### [Action item]
Retype every entry below without altering anything.

### [Listed entries]
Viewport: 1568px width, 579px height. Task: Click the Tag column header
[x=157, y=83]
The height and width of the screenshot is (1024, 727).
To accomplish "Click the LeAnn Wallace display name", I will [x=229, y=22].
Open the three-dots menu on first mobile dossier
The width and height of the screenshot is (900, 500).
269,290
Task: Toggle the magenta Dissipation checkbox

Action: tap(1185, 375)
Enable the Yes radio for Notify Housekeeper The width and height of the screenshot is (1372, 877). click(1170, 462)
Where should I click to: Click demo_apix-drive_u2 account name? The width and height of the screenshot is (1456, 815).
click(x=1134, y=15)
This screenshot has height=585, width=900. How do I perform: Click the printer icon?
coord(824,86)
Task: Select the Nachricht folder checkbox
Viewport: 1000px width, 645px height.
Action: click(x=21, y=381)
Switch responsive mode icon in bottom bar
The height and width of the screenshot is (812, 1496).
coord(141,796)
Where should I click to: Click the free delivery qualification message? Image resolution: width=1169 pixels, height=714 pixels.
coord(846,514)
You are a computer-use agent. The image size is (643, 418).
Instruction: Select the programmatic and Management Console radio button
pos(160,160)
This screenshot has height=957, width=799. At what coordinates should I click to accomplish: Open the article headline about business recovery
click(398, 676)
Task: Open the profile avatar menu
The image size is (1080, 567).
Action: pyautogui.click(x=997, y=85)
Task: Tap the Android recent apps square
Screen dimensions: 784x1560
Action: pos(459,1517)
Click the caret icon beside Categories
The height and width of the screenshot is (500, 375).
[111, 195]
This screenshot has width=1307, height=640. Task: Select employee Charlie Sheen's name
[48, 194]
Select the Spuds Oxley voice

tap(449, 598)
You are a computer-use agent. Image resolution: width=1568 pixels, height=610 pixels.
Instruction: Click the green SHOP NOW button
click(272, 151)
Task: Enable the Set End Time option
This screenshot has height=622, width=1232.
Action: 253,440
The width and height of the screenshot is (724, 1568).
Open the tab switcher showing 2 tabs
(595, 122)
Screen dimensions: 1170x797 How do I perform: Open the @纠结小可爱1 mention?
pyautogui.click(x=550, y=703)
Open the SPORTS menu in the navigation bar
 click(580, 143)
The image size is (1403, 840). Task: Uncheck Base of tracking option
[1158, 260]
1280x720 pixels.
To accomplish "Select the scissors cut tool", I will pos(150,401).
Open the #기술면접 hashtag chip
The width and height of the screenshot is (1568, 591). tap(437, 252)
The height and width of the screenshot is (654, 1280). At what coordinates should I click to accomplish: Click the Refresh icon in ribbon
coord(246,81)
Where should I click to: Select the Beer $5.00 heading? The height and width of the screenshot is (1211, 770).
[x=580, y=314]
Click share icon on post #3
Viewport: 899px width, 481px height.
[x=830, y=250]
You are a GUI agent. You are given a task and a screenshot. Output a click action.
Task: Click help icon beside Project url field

### [Exercise solution]
Viewport: 1568px width, 579px height. Task: Click the Tag column header
[x=157, y=83]
The height and width of the screenshot is (1024, 727).
To accomplish "Click the LeAnn Wallace display name", I will [x=229, y=22].
Open the three-dots menu on first mobile dossier
The width and height of the screenshot is (900, 500).
269,290
Task: Toggle the magenta Dissipation checkbox

Action: tap(1185, 375)
Enable the Yes radio for Notify Housekeeper The width and height of the screenshot is (1372, 877). click(1170, 462)
Where should I click to: Click demo_apix-drive_u2 account name? The width and height of the screenshot is (1456, 815).
click(x=1134, y=15)
This screenshot has height=585, width=900. How do I perform: Click the printer icon?
coord(824,86)
Task: Select the Nachricht folder checkbox
Viewport: 1000px width, 645px height.
Action: click(x=21, y=381)
Switch responsive mode icon in bottom bar
The height and width of the screenshot is (812, 1496).
coord(141,796)
Where should I click to: Click the free delivery qualification message? Image resolution: width=1169 pixels, height=714 pixels.
coord(846,514)
You are a computer-use agent. The image size is (643, 418).
Instruction: Select the programmatic and Management Console radio button
pos(160,160)
This screenshot has height=957, width=799. At what coordinates should I click to accomplish: Open the article headline about business recovery
click(398, 676)
Task: Open the profile avatar menu
The image size is (1080, 567).
Action: pyautogui.click(x=997, y=85)
Task: Tap the Android recent apps square
Screen dimensions: 784x1560
Action: pos(459,1517)
Click the caret icon beside Categories
The height and width of the screenshot is (500, 375).
[111, 195]
This screenshot has width=1307, height=640. Task: Select employee Charlie Sheen's name
[48, 194]
Select the Spuds Oxley voice

tap(449, 598)
You are a computer-use agent. Image resolution: width=1568 pixels, height=610 pixels.
Instruction: Click the green SHOP NOW button
click(272, 151)
Task: Enable the Set End Time option
This screenshot has height=622, width=1232.
Action: 253,440
The width and height of the screenshot is (724, 1568).
Open the tab switcher showing 2 tabs
(595, 122)
Screen dimensions: 1170x797 How do I perform: Open the @纠结小可爱1 mention?
pyautogui.click(x=550, y=703)
Open the SPORTS menu in the navigation bar
 click(580, 143)
The image size is (1403, 840). Task: Uncheck Base of tracking option
[1158, 260]
1280x720 pixels.
To accomplish "Select the scissors cut tool", I will pos(150,401).
Open the #기술면접 hashtag chip
The width and height of the screenshot is (1568, 591). tap(437, 252)
The height and width of the screenshot is (654, 1280). At what coordinates should I click to accomplish: Click the Refresh icon in ribbon
coord(246,81)
Where should I click to: Select the Beer $5.00 heading? The height and width of the screenshot is (1211, 770).
[x=580, y=314]
Click share icon on post #3
Viewport: 899px width, 481px height.
[x=830, y=250]
You are a GUI agent. You are given a task and a screenshot. Output a click action.
Task: Click help icon beside Project url field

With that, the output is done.